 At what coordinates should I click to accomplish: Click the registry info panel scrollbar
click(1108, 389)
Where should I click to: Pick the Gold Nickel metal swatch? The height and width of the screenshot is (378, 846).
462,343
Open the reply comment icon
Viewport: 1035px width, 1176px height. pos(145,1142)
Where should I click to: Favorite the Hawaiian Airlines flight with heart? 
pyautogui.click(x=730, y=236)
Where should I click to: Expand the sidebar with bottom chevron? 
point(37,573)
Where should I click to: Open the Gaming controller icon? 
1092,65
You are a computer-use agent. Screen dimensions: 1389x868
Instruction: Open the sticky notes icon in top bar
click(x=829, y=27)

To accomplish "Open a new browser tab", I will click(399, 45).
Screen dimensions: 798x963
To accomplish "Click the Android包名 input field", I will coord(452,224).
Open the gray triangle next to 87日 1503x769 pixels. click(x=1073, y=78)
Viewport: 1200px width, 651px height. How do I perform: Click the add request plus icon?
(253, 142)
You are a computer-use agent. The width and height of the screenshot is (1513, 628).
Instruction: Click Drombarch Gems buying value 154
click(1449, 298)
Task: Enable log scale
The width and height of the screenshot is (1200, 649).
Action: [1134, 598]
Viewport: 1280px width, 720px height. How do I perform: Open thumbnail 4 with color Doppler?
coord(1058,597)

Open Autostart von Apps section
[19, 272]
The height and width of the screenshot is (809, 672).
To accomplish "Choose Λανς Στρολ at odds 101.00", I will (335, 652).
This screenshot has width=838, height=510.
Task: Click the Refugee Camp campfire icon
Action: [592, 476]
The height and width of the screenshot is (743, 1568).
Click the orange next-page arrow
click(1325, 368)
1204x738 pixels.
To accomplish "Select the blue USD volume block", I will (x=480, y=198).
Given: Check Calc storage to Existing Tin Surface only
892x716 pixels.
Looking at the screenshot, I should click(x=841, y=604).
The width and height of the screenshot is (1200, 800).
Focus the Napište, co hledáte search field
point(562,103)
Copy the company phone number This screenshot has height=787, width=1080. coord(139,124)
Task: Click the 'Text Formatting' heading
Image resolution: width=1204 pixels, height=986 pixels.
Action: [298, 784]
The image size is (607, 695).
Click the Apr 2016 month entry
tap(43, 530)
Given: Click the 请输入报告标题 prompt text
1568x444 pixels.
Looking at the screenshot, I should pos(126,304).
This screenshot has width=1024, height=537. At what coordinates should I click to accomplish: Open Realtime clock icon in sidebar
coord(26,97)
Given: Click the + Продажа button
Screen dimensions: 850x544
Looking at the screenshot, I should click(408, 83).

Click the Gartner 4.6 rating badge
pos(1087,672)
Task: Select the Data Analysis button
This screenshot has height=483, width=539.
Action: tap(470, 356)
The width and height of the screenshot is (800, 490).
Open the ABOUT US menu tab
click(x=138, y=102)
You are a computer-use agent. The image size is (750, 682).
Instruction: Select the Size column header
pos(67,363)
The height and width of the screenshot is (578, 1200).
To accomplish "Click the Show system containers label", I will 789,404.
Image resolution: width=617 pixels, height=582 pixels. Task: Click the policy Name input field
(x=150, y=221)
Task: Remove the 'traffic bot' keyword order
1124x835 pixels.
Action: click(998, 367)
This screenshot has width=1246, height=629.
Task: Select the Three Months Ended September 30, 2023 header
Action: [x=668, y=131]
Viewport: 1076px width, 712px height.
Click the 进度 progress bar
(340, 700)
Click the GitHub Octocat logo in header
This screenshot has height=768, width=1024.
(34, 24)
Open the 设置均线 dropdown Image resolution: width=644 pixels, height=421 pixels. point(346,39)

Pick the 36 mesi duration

__________

Write the lines out again exactly, beginning at the line that contains "Viewport: 1076px width, 712px height." and stopping only at the final line of the listing above.

_Result of this exercise_:
Viewport: 1076px width, 712px height.
Click the 进度 progress bar
(340, 700)
Click the GitHub Octocat logo in header
This screenshot has height=768, width=1024.
(34, 24)
Open the 设置均线 dropdown Image resolution: width=644 pixels, height=421 pixels. point(346,39)

Pick the 36 mesi duration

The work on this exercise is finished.